EXERCISES TO COMPLETE.
A - Reproduce the passage of the digital rights review between "Independent journalist Omar" and "and his wife.", inclusive, word for word.
B - Using the digital rights review, answer each question on its own line:
(i) How many Syrian media organizations make up the coalition behind the campaign?
(ii) On what date was Alaa Abd El Fattah supposed to present himself before police?
(iii) What sentence did Musab Shamsah receive for his tweet?

=== TEXT TO READ ===

Digital Citizen is a monthly review of news, policy, and research on human rights and technology in the Arab World.
A coalition of more than 20 Syrian media organizations has launched a campaign demanding an end to abuses against media workers in the country, who face threats from both government entities and terrorist groups. A petition launched by freepressforsyria.com reads, “Facing retaliation if they denounce the abuses aloud, and facing extinction if they don't, Syrian media have chosen the former. Despite intimidation and threats, Syrian media are uniting for the first time and standing up together to demand an end to the crimes committed against all journalists.” Sign the petition at Avaaz.org.
Independent journalist Omar Al-Shaar was kidnapped from his home in suburban Damascus by Syrian intelligence officials in mid-November. Al-Shaar has served as editor of the English language section of the DP-Press News website since 2011. Reports indicate that officials also seized various electronics from Al-Shaar’s home, including computers belonging to him and his wife.
Blogger and leading democracy activist Alaa Abd El Fattah was taken from his home by police last Thursday night. His wife reported that police used violent force against the couple and seized their computers and mobile phones. Alaa was detained at a rally in Cairo a few days prior to the incident, but then released on the condition that he would present himself before police on November 30. Evidently authorities could not wait this long, and thus raided his home. Many suspect his arrest comes under Egypt’s new law aimed at curbing public protest. Alaa has been jailed multiple times since 2011, and faced incitement charges under Mohammed Morsi’s government. As usual, supporters are using the #FreeAlaa hashtag to express support and follow his case on Twitter.
Cartoonist Doaa Eladl faced charges last year for a cartoon commenting on religion. While the charges were dropped following the ouster of president Mohammed Morsi, Eladl continued to receive threats for her cartoons posted on social networks. Her case is featured in IFEX’s campaign to end impunity.
Israeli forces detained approximately 25 demonstrators who had gathered at Al-Aqsa mosque in response to a call from Palestinian activists on Facebook and confiscated several of the demonstrators’ laptops and mobile phones. According to the Arabic Network for Human Rights Information, 20 activists were released on bail shortly thereafter, and forced to sign pledges promising they would not publish any further calls to action on Facebook that could be considered incitement by Israeli authorities.
A recent report from the Palestinian Center for Development and Media Freedoms (MADA) alleges that Israeli forces are targeting journalists working to cover human rights violations. The report also included one instance of intimidation by Palestinian intelligence services: Ala Hassan Rimawi, a correspondent for the Turkish Anatolia Agency, was interrogated and asked about his salary and comments he made on Facebook.
Since 2012, the government of Kuwait has ramped up efforts to control online speech and activity. According to Human Rights Watch, Twitter user Musab Shamsah was sentenced to five years in prison for a tweet that commented on theological differences between Sunni and Shia Muslims.

=== RAW DATA ===

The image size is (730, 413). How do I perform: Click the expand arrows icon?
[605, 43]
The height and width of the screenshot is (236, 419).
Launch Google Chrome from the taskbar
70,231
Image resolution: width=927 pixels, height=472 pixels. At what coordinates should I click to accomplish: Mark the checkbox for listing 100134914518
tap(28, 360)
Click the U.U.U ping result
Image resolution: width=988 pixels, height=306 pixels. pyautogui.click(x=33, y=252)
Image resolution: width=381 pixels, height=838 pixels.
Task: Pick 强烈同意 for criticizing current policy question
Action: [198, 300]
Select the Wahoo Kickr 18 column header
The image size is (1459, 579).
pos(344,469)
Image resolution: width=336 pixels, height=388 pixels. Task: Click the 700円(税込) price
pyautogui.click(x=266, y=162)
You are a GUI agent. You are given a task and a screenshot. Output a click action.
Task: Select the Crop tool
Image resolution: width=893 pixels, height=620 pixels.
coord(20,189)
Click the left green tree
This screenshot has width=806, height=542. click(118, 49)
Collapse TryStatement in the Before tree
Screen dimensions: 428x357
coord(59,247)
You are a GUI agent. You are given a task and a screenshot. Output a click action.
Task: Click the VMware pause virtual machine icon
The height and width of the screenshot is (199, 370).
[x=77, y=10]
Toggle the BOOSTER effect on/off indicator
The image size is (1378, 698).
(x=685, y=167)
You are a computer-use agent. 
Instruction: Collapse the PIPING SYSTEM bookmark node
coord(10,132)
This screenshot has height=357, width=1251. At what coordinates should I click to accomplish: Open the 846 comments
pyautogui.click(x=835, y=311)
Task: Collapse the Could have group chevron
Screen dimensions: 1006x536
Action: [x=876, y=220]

===

RESULTS FOR THE EXERCISE.
A -
Independent journalist Omar Al-Shaar was kidnapped from his home in suburban Damascus by Syrian intelligence officials in mid-November. Al-Shaar has served as editor of the English language section of the DP-Press News website since 2011. Reports indicate that officials also seized various electronics from Al-Shaar’s home, including computers belonging to him and his wife.

B -
(i) More than 20
(ii) November 30
(iii) Five years in prison